Il tourna le problème dans son esprit en attendant. Pouvait-on utiliser « dépositronisé » à la place de « démoralisé » ou bien le mot « démoralisé » était-il devenu suffisamment symbolique et s’était-il assez éloigné de son sens premier pour pouvoir être appliqué aux robots ?

De tels problèmes se présentaient souvent quand il travaillait à son livre sur les robots. L’effort de composition des phrases pour exprimer toute la complexité du problème avait indubitablement enrichi son vocabulaire.

De temps en temps quelqu’un entrait dans la pièce et le regardait. II ne cherchait pas à éviter ce regard. Il le leur rendait calmement, et tous détournaient les yeux.

Paul Martin arriva enfin. Il eut l’air surpris, mais Andrew ne put en décider avec certitude. Paul s’était mis à porter cet épais maquillage qui était à la mode pour les deux sexes ; cela affirmait les traits un peu mous de son visage, mais Andrew n’approuvait pas ça. Il découvrit que le fait de désapprouver les êtres humains, tant qu’il ne l’exprimait pas ouvertement, ne lui était pas trop désagréable. Il pouvait même exposer sa désapprobation par écrit. Il était absolument sûr que cela n’avait pas toujours été le cas.

- Entre, Andrew, dit Paul. Je m’excuse de t’avoir fait attendre, mais il y avait quelque chose que je devais absolument finir. Entre. Tu avais dit que tu voulais me parler, mais je ne savais pas que tu préférais le faire ici.

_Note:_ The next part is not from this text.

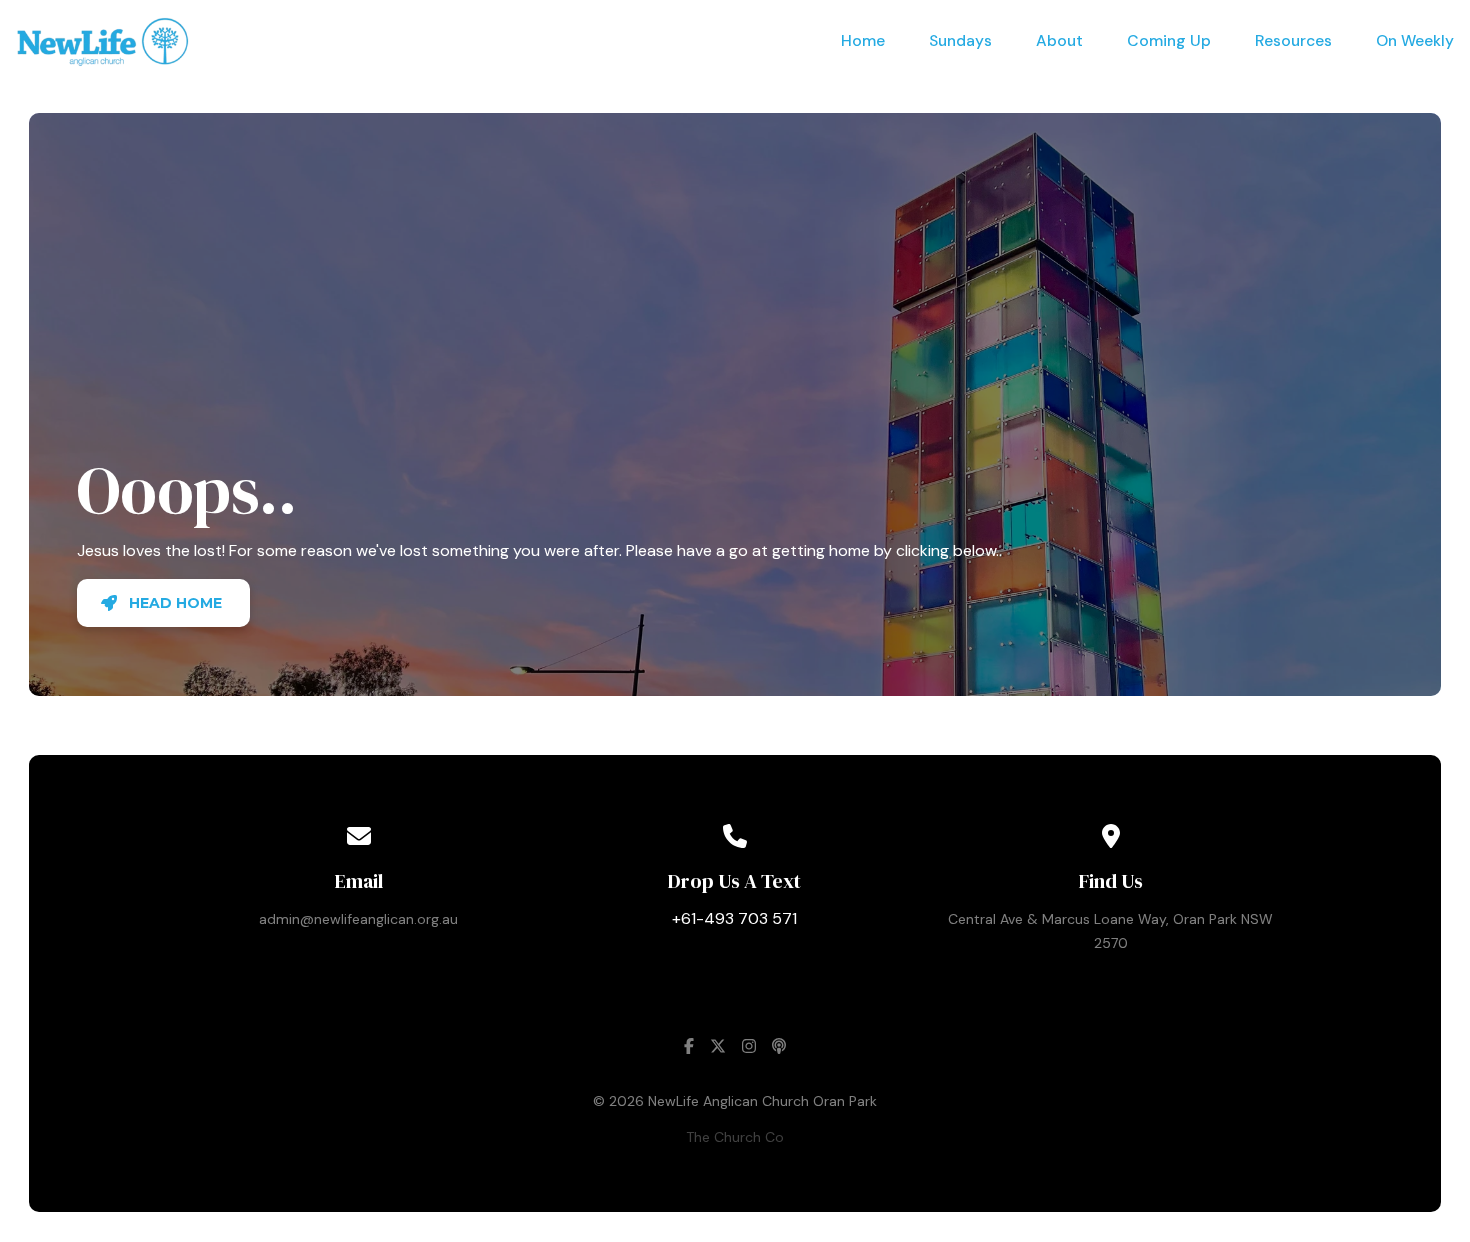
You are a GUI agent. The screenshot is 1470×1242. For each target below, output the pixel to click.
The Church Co (735, 1137)
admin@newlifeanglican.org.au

- Si tu es occupé, Paul, je peux continuer à attendre.

Paul jeta un coup d’oeil au cadran sur lequel des ombres mobiles se

combinaient pour indiquer l’heure et dit :

- Je peux te consacrer un moment. Comment es-tu venu ?

- J’ai loué une voiture automatique.

- Aucun problème ? demanda Paul manifestement inquiet.

- Il n’y a aucune raison. Mes droits sont protégés. Paul eut l’air encore plus inquiet.

- Andrew, je t’ai expliqué que la loi n’était pas applicable, tout au

moins pas dans tous les cas… Et si tu continues à porter des vêtements, tu vas finir par avoir des ennuis, comme la première fois.

- La seule fois, Paul. Je suis désolé de te déplaire.

- Écoute, réfléchis ; tu es pratiquement une légende vivante, Andrew, et tu représentes une trop grande valeur dans des domaines différents pour te permettre de prendre des risques… Comment avance le livre ?

- J’ai presque fini, Paul. L’éditeur est très content. -

- C’est bien !

- Je ne sais pas si le livre plaît vraiment en tant que tel. Je crois que ce qui lui plaît surtout c’est la pensée qu’il va très bien le vendre parce qu’il est écrit par un robot.

- C’est humain, je le crains.

- Cela ne me gêne pas. Qu’il se vende pour une raison ou pour une autre, cela me rapportera de l’argent, et j’en ai besoin.

- Grand-mère t’a laissé…

- La petite Mademoiselle a été généreuse et je suis sûr que je peux compter sur la famille pour m’aider. Mais je compte sur les droits du livre pour me faire passer la prochaine étape.

- Quelle prochaine étape ?

- Je voudrais voir le directeur de la société U.S. Robots. J’ai essayé de prendre un rendez-vous mais jusqu’à présent je n’ai pas réussi. Ils ne m’ont pas aidé à écrire le livre, aussi cela ne me surprend pas, tu comprends.

Cela amusa Paul.

- De l’aide est bien la dernière chose que tu peux attendre d’eux. Ils ne nous ont apporté aucune aide dans notre grand combat pour les droits des robots. Ce serait plutôt le contraire et tu comprends pourquoi. Donnez des droits aux robots et les gens ne voudront peutêtre plus en acheter.

- Mais cependant, continua Andrew, si toi tu les appelles, tu pourrais m’obtenir un rendez-vous.

- Ils ne m’apprécient pas plus que toi, Andrew.

- Mais peut-être pourrais-tu insinuer qu’en me recevant ils pourront

arrêter la campagne de Feingold et Martin pour les droits des robots.

- Ne serait-ce pas un mensonge, Andrew ?

- Oui, Paul, et je ne peux pas leur mentir. Voilà pourquoi c’est toi qui dois les appeler.

- Ah ! tu ne peux pas mentir, mais tu peux me demander de mentir, c’est cela ? Tu deviens de plus en plus humain, Andrew.